The next morning, Laura wakes up horrified and distraught and says Andrew raped her. Meanwhile, he tells a colleague what a great night he had and sends her a text to this effect. So who is telling the truth? Her memory is hazy because, she says, she was drugged. As for Andrew, his version of events does not tally with what we’ve seen. They both have backstories. She has suffered mental-health issues which, she knows, will come back to bite her if it goes to court. He had a wife who committed suicide, but did she? It is well performed.
True, Gruffudd has yet to be anything other than smooth, but Froggatt, as we know from Downton, is excellent at externalising distress. Apple Tree Yard and the last Broadchurch were also rape dramas so I’m guessing we must now accept it as a genre, although whether this is a good thing or a bad thing, I just don’t know.

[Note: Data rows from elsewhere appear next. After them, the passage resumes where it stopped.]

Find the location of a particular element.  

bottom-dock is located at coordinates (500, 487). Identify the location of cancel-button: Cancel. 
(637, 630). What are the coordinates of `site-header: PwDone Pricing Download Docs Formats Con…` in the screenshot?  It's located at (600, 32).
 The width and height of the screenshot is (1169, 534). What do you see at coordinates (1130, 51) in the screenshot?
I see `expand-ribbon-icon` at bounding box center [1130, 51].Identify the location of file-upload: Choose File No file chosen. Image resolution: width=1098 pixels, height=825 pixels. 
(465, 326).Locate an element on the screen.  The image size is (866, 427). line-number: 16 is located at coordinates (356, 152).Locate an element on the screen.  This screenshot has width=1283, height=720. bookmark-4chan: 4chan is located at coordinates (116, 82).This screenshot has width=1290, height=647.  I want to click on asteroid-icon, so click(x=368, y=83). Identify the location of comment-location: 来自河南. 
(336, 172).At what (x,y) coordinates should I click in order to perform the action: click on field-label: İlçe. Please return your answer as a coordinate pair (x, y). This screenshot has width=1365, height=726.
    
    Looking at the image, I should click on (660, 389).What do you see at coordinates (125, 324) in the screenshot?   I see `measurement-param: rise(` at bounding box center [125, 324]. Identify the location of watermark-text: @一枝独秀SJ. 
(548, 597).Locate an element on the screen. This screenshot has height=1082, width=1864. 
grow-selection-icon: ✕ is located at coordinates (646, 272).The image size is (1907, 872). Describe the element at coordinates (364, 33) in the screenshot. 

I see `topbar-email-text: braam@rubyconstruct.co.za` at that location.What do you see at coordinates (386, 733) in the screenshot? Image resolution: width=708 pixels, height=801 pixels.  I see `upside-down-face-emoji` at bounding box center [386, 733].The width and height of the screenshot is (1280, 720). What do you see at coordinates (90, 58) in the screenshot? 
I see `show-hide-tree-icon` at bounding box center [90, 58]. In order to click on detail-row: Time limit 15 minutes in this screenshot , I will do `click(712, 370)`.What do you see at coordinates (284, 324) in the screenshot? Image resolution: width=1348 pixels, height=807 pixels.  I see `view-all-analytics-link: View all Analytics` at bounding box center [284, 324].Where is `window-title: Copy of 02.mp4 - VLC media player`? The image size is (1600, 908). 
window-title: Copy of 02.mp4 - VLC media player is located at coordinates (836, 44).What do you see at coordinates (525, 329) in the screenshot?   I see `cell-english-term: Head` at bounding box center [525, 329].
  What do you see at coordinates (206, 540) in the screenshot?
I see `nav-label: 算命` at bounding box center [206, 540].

Let’s just say it’s uncomfortable viewing and that some of the plot twists felt less than convincing. Would Laura have undermined her own case by ranting on social media as she did? Would he have confronted her in the classroom? But I’m intrigued as to where it might be going.
You can’t have Laura as the liar, as you’d be saying women routinely make this stuff up. On the other hand, you can’t just assume all alleged rapists are guilty. There is no safe ground, which is why I’m thinking a third party may be involved.
I’ve got my eye on Laura’s policeman ex-boyfriend; the one who, we learned right at the end, is carrying on with Laura’s married sister. How will the Williams brothers work their way out of this? I admit it: I’m keen to see. Also, I did not throw a shoe.